Content starts

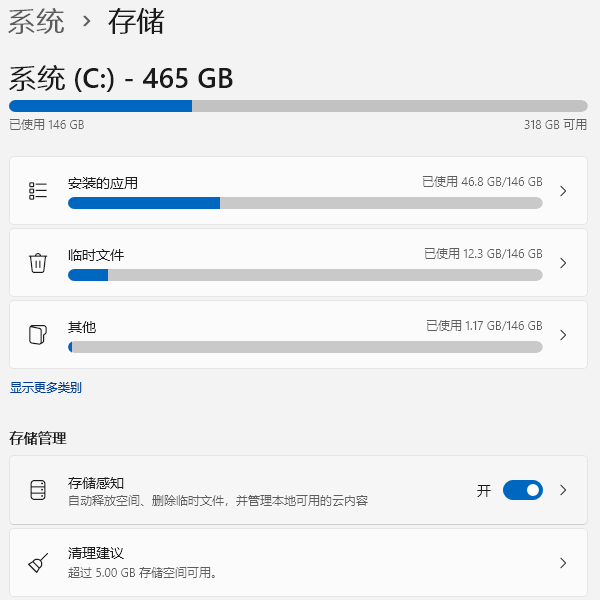Click the 存储感知 description text
Image resolution: width=600 pixels, height=600 pixels.
click(x=217, y=501)
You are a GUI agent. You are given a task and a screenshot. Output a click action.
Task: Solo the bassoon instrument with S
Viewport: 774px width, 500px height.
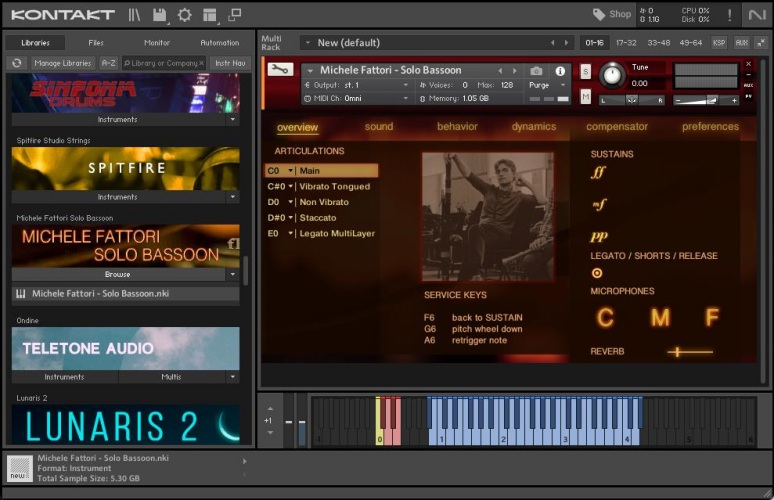[x=585, y=72]
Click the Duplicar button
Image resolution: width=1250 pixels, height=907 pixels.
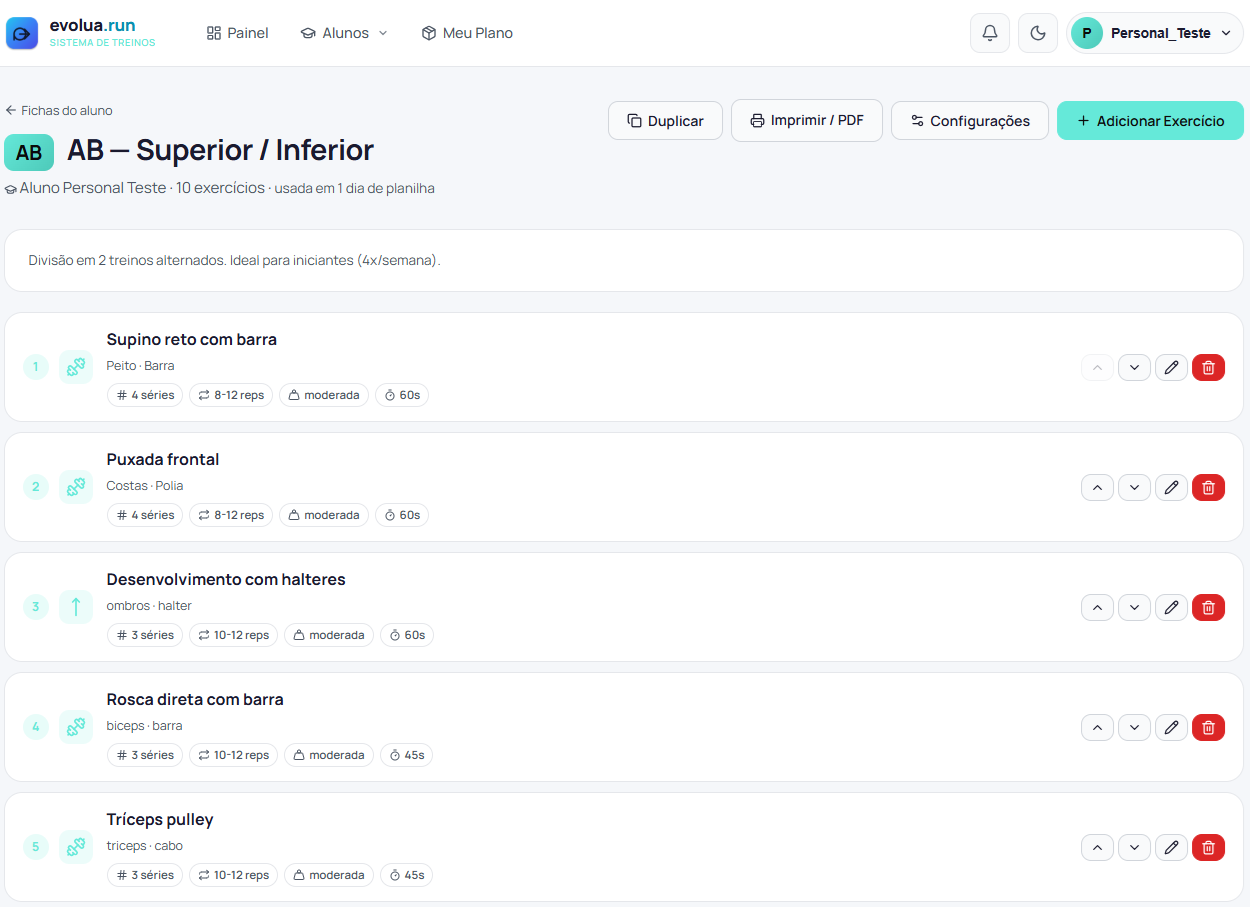pyautogui.click(x=666, y=120)
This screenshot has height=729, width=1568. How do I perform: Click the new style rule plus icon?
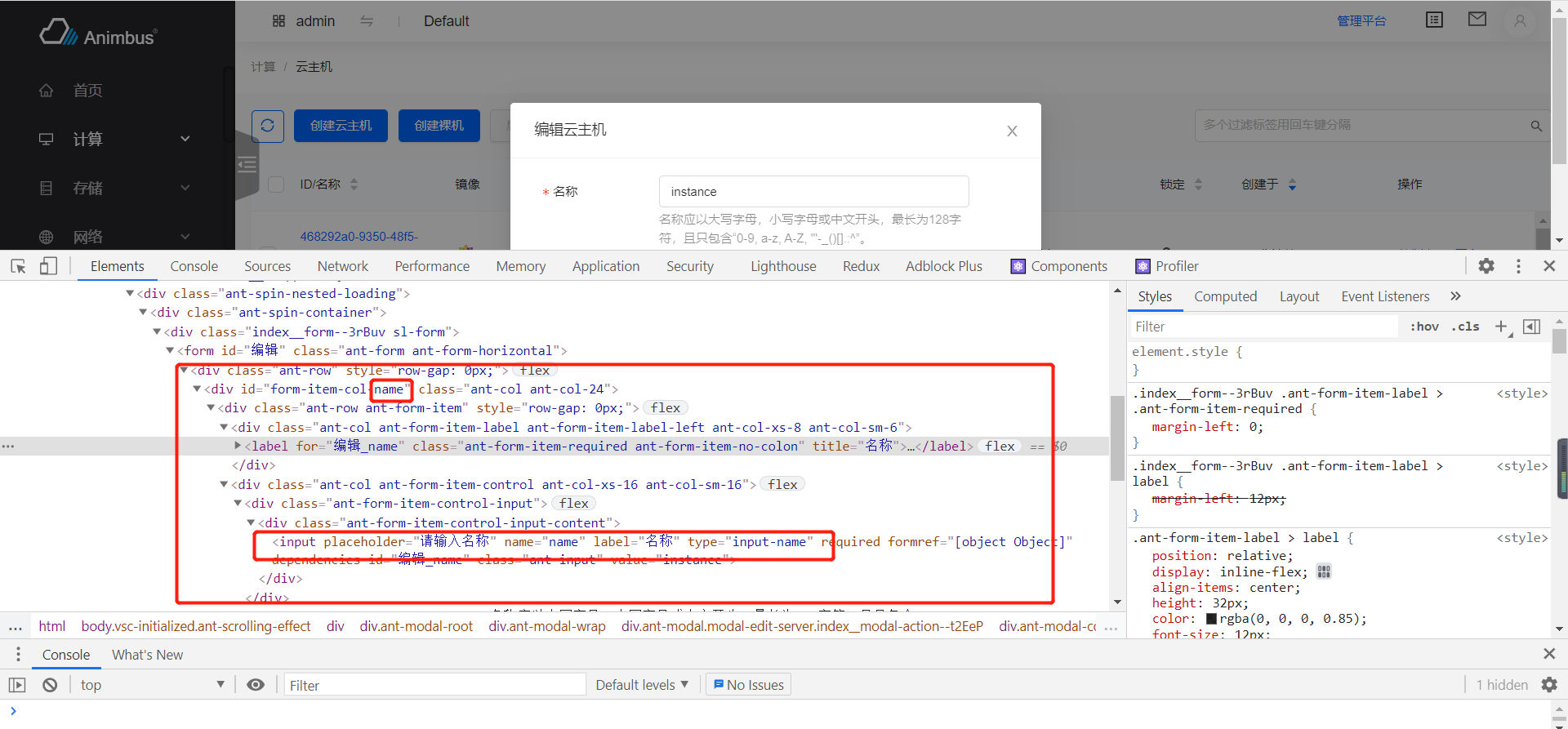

Content ends

EXERCISE INSTRUCTIONS: Using the entries above, give the number of lines that carry the string "screenshot", without anything else.

RESPONSE BELOW: 2